→ STORED DATA:
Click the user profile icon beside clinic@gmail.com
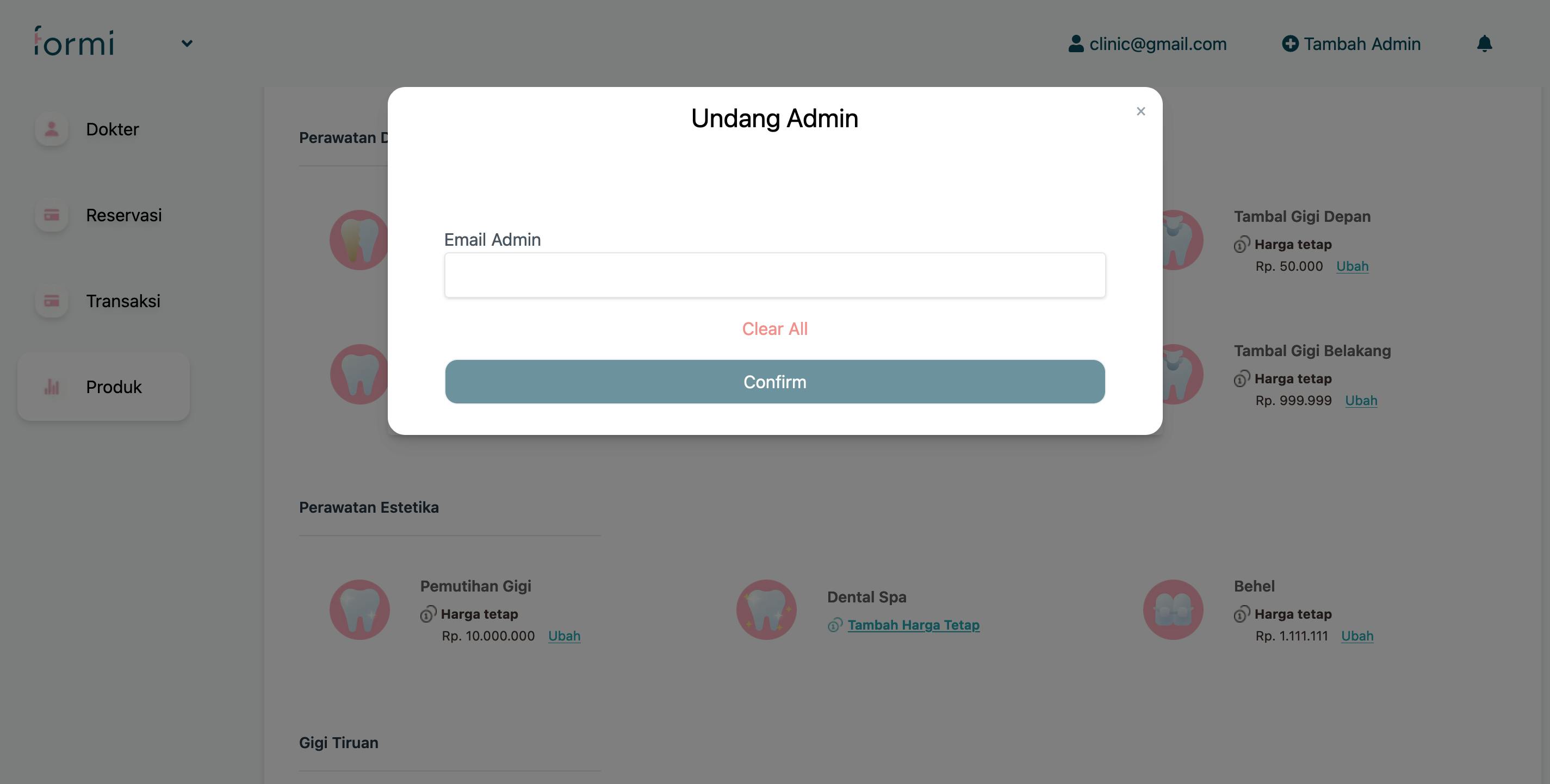1076,43
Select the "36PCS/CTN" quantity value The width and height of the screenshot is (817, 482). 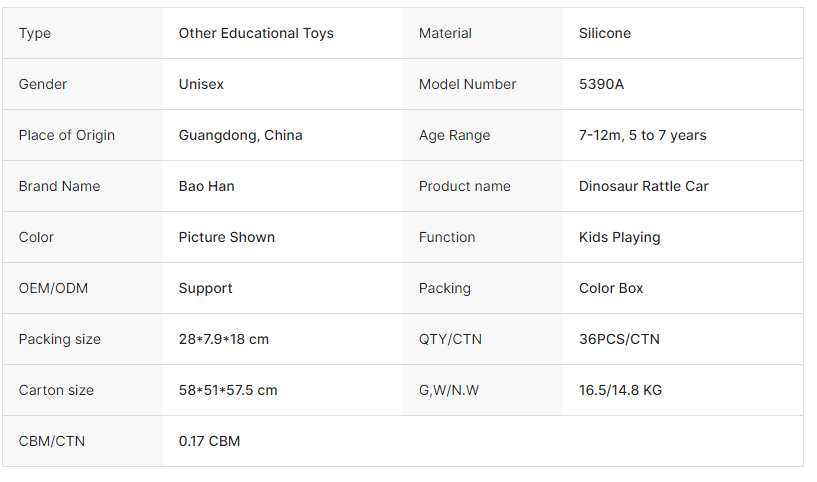[619, 339]
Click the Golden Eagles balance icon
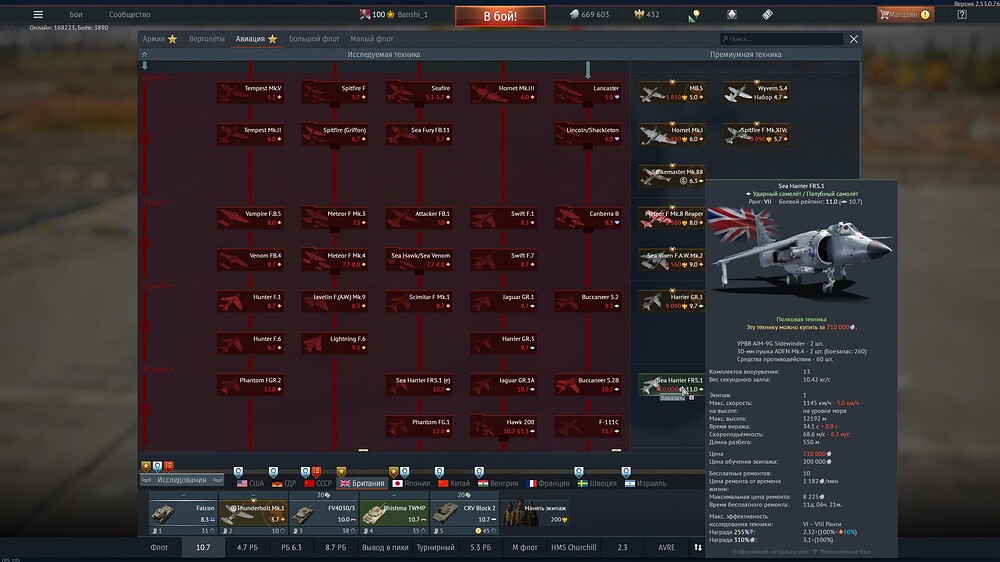Image resolution: width=1000 pixels, height=562 pixels. (x=640, y=15)
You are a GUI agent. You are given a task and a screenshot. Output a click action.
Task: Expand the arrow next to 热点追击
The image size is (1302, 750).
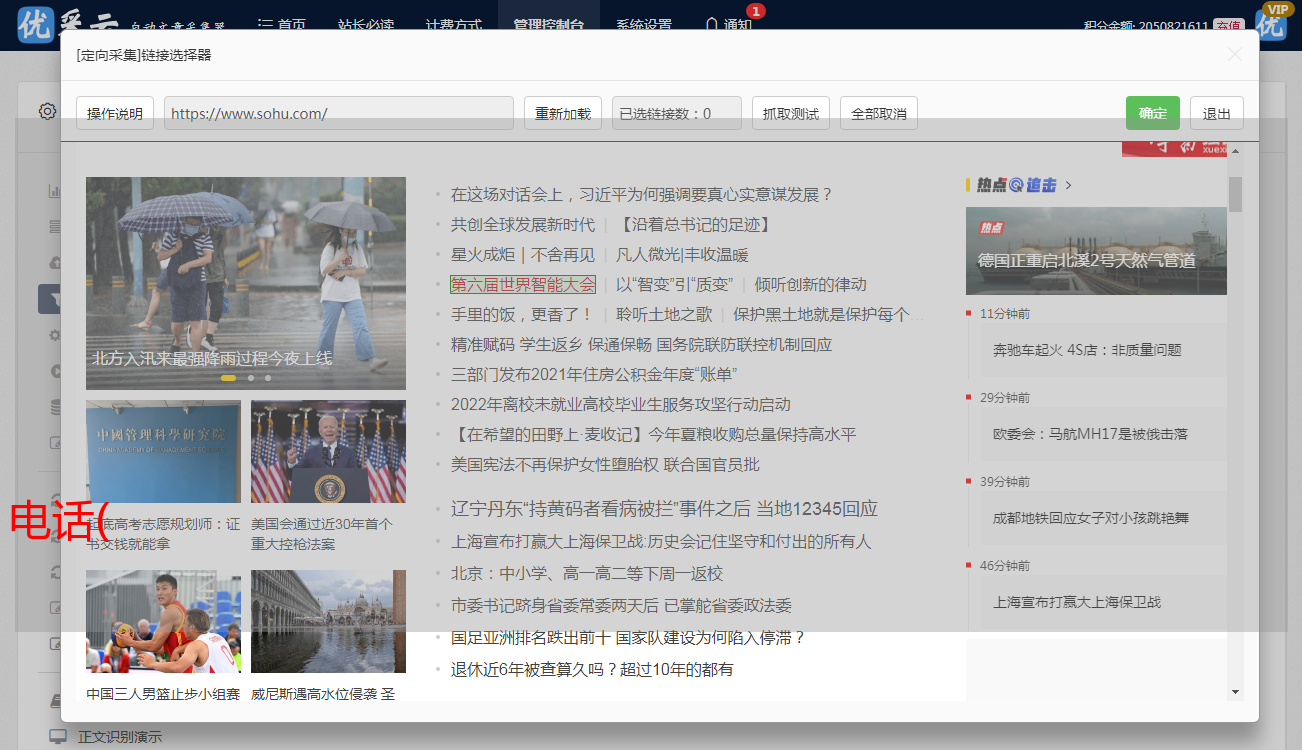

→ PROBLEM TO SOLVE: Leave out every picture, and write out exactly the lines from the one with "You are a GUI" through the end of the records above, both ends included.

→ TASK RESPONSE:
You are a GUI agent. You are given a task and a screenshot. Output a click action.
Task: Expand the arrow next to 热点追击
The image size is (1302, 750).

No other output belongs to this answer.